Merujuk pada jadwal resmi turnamen, bentrokan antara Timnas U17 Indonesia dan Qatar akan berlangsung di King Abdullah Sports City Training Stadium, Jeddah. Laga krusial ini dijadwalkan kick-off pada Sabtu (9/5/2026) pukul 23.30 WIB, seperti dikutip dari Bola.
Hasil positif dalam pertandingan ini memiliki nilai strategis bagi posisi Indonesia. Kemenangan akan memperbesar peluang skuad muda Indonesia untuk mengunci tiket menuju babak perempat final Piala Asia U17.
Perjalanan Indonesia di Grup B dimulai dengan catatan yang impresif. Saat menghadapi tim kuat China pada Selasa malam, gol tunggal dari Keanu Sanjaya pada menit ke-87 memastikan kemenangan 1-0 untuk Indonesia.
Gol tersebut bermula dari situasi kemelut di depan gawang lawan yang berhasil dimanfaatkan dengan baik. Tambahan tiga poin ini menempatkan Indonesia di urutan kedua klasemen sementara Grup B, tepat di bawah Jepang.
Meskipun memiliki jumlah poin yang sama dengan Jepang, Indonesia masih kalah dalam produktivitas selisih gol. Di sisi lain, Qatar berada dalam tekanan besar setelah menderita kekalahan 1-3 dari Jepang di laga perdana mereka.

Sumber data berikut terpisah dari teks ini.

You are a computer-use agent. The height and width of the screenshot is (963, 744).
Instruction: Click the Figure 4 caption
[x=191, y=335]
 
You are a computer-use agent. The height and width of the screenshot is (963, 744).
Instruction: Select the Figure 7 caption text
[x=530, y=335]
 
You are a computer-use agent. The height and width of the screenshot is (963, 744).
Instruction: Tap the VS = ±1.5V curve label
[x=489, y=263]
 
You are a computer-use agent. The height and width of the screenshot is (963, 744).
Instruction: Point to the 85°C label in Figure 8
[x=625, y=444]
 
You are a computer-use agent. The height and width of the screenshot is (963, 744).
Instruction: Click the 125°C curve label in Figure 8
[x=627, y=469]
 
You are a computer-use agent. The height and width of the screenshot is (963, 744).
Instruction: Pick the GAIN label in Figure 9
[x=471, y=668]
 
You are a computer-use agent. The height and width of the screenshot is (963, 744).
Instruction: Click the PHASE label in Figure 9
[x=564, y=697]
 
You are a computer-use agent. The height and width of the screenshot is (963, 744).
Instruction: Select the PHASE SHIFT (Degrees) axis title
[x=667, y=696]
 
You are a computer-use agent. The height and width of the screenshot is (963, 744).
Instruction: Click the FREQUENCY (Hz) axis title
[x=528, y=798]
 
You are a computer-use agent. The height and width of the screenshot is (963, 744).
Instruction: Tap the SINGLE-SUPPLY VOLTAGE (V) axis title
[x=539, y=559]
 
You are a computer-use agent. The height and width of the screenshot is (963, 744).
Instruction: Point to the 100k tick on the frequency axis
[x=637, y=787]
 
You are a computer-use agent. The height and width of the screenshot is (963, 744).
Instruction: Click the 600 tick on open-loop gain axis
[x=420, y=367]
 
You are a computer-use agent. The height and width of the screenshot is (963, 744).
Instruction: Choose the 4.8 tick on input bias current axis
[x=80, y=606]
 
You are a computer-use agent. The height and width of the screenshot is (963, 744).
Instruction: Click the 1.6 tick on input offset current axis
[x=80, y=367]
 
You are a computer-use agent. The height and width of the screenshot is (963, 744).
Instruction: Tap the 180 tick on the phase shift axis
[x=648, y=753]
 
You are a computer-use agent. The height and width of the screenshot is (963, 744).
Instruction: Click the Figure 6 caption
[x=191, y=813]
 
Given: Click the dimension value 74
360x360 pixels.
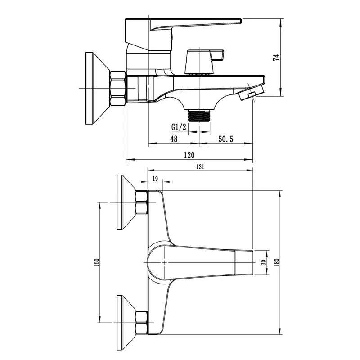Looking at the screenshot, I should [277, 57].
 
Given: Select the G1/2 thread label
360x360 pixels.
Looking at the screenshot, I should [179, 127].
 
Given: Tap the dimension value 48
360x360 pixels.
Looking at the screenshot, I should [174, 140].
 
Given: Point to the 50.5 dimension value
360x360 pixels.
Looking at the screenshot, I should [225, 140].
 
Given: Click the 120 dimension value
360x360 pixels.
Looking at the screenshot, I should [189, 155].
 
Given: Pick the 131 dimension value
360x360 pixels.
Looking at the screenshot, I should [201, 166].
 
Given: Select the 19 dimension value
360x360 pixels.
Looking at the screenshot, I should [155, 179].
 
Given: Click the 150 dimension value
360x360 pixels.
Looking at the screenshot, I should [96, 262].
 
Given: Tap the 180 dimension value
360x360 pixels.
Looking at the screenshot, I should [277, 262].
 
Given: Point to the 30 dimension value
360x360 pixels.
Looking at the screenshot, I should [263, 262].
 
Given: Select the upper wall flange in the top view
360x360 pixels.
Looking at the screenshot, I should [126, 202].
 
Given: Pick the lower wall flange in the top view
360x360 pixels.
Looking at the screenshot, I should [126, 322].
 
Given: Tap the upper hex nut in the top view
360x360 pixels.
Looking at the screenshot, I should [141, 202].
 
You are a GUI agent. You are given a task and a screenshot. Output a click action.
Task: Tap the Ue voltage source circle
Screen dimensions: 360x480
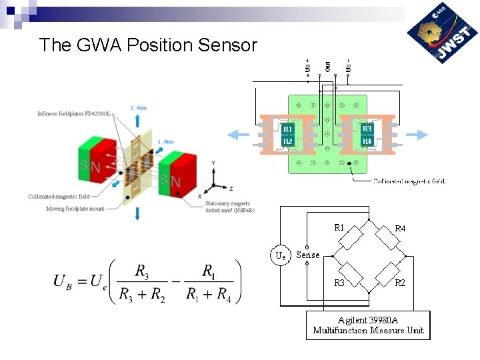(x=281, y=255)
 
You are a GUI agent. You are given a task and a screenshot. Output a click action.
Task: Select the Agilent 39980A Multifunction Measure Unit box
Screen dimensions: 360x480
(x=368, y=325)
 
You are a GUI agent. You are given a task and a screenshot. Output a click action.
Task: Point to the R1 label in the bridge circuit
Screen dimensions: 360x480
(x=339, y=227)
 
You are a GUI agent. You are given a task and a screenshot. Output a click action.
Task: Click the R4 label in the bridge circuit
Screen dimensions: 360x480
(x=400, y=229)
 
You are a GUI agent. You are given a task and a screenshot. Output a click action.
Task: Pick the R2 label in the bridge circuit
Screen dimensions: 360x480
(x=399, y=283)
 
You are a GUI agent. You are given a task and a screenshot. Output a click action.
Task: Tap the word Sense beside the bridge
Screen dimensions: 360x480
(x=308, y=255)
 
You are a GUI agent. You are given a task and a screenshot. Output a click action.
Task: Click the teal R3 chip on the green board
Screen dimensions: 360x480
(x=367, y=129)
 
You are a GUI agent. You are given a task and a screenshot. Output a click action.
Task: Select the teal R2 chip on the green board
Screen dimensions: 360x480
(x=288, y=141)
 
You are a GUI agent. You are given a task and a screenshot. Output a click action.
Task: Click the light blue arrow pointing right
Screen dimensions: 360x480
(x=417, y=135)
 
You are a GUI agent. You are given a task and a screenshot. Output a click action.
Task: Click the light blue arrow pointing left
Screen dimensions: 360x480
(x=238, y=135)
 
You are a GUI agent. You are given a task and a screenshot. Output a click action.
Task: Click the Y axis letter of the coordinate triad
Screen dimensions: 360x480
(x=213, y=163)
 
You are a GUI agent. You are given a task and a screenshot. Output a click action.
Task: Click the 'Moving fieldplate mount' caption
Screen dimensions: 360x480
(x=75, y=209)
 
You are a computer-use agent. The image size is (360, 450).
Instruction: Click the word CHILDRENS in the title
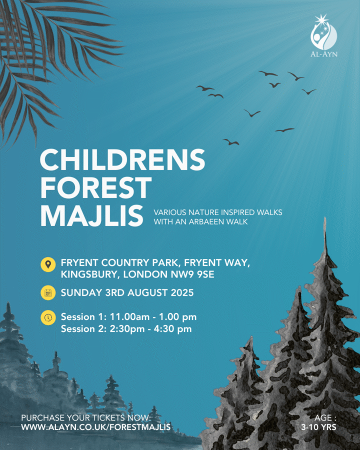pyautogui.click(x=122, y=160)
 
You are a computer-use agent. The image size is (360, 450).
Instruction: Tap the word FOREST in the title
pyautogui.click(x=96, y=188)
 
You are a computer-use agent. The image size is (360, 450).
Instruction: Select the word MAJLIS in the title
pyautogui.click(x=92, y=215)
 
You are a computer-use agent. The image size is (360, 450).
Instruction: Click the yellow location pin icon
pyautogui.click(x=48, y=264)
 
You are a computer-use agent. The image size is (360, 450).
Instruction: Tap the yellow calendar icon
pyautogui.click(x=48, y=292)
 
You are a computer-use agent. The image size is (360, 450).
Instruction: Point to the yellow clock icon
pyautogui.click(x=48, y=318)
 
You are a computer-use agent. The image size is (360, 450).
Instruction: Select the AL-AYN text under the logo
pyautogui.click(x=324, y=54)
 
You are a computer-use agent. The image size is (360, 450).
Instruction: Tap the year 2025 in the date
pyautogui.click(x=182, y=292)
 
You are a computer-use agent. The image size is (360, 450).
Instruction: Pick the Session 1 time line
pyautogui.click(x=128, y=317)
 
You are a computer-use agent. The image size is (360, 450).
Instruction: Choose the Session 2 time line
pyautogui.click(x=126, y=328)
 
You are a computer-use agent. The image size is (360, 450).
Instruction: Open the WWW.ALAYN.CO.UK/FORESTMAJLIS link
pyautogui.click(x=96, y=427)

Pelatih Kurniawan Dwi Yulianto menyatakan bahwa tim kepelatihan telah meriset gaya permainan lawan secara mendalam. Ia menilai Qatar memiliki kemiripan karakter dengan China yang gemar memeragakan permainan agresif.
Mantan pemain legendaris tersebut menegaskan bahwa para pemain tidak boleh cepat puas dengan hasil laga pertama. Fokus penuh kini diarahkan untuk mematahkan skema serangan yang akan dibangun oleh tim Qatar.
“Ya kita tahu kita sudah menganalisis cara bermain Qatar kurang lebih seperti China,” ujar Kurniawan Dwi Yulianto.
Kurniawan menambahkan bahwa Mathew Baker dan rekan-rekan harus mewaspadai transisi serangan lawan. Qatar diprediksi akan mengandalkan perpindahan arah bola yang cepat untuk membongkar pertahanan Indonesia.
“Mereka attack, mengandalkan switch play, kita coba ada sisa waktu beberapa hari untuk antisipasi taktikal yang akan kita mainkan ketika lawan Qatar,” kata Kurniawan.
Persiapan taktis terus dimatangkan dalam sesi latihan terakhir guna mengantisipasi serangan balik lawan. Kedisiplinan lini belakang menjadi kunci utama untuk meredam ambisi Qatar yang mengincar poin perdana mereka di grup ini.